Collaborative Research: The Ecological Role of a Poorly Studied Antarctic Krill Predator: The Humpback Whale, Megaptera Novaeangliae
The krill surplus hypothesis argues that the near-extirpation of baleen whales from Antarctic waters during much the twentieth century led to significant changes in the availability of krill for other predators. Over the past decade, however, overall krill abundance has decreased by over an order of magnitude around the Antarctic Peninsula, in part due to physical forces, including the duration and extent of winter sea ice cover. Krill predators are vulnerable to variability in prey and have been shown to alter their demography in response to changes in prey availability This research will use novel tagging technology combined with traditional fisheries acoustics methods to quantify the prey consumed by a poorly understood yet ecologically integral and recovering krill predator in the Antarctic, the humpback whale (Megaptera novaeangliae). It also will use a combination of advanced non-invasive tag technology to study whale behavior concurrent with hydro-acoustic techniques to map krill aggregations. The project will (1) provide direct and quantitative estimates of krill consumption rates by humpback whales and incorporate these into models for the management of krill stocks and the conservation of the Antarctic marine ecosystem; (2) provide information integral to understanding predator-prey ecology and trophic dynamics, i.e., if/how baleen whales affect the distribution and behavior of krill and/or other krill predators; (3) add significantly to the knowledge of the diving behavior and foraging ecology of baleen whales in the Antarctic; and (4) develop new geospatial tools for the construction of multi-trophic level models that account for physical as well as biological data.

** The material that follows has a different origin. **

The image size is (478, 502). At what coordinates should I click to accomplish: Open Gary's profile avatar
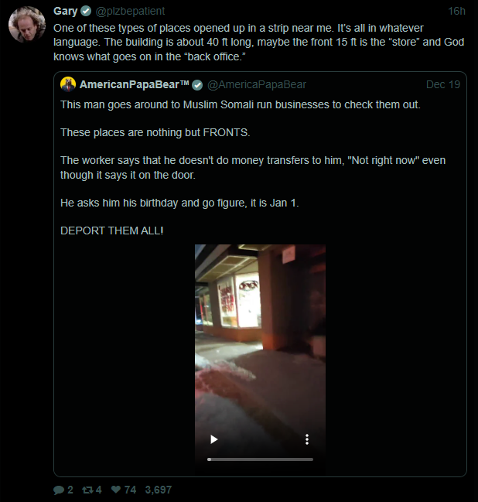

Broader Impacts: Whales are assumed to be a major predator on Antarctic krill, yet there is little understanding of how whales utilize this resource. This knowledge is critical to addressing both bottom-up and top-down questions, e.g., how climate change may affect whales or how whales may affect falling krill abundances. This program will integrate research and education by providing opportunities for undergraduate and graduate students as well as postdoctoral researchers at Duke University, the Florida State University and the University of Massachusetts at Boston. This project will also seek to integrate interactive learning through real time, seasonal and curriculum development in collaboration with the National Geographic Society as well as at the participating universities and local schools in those communities.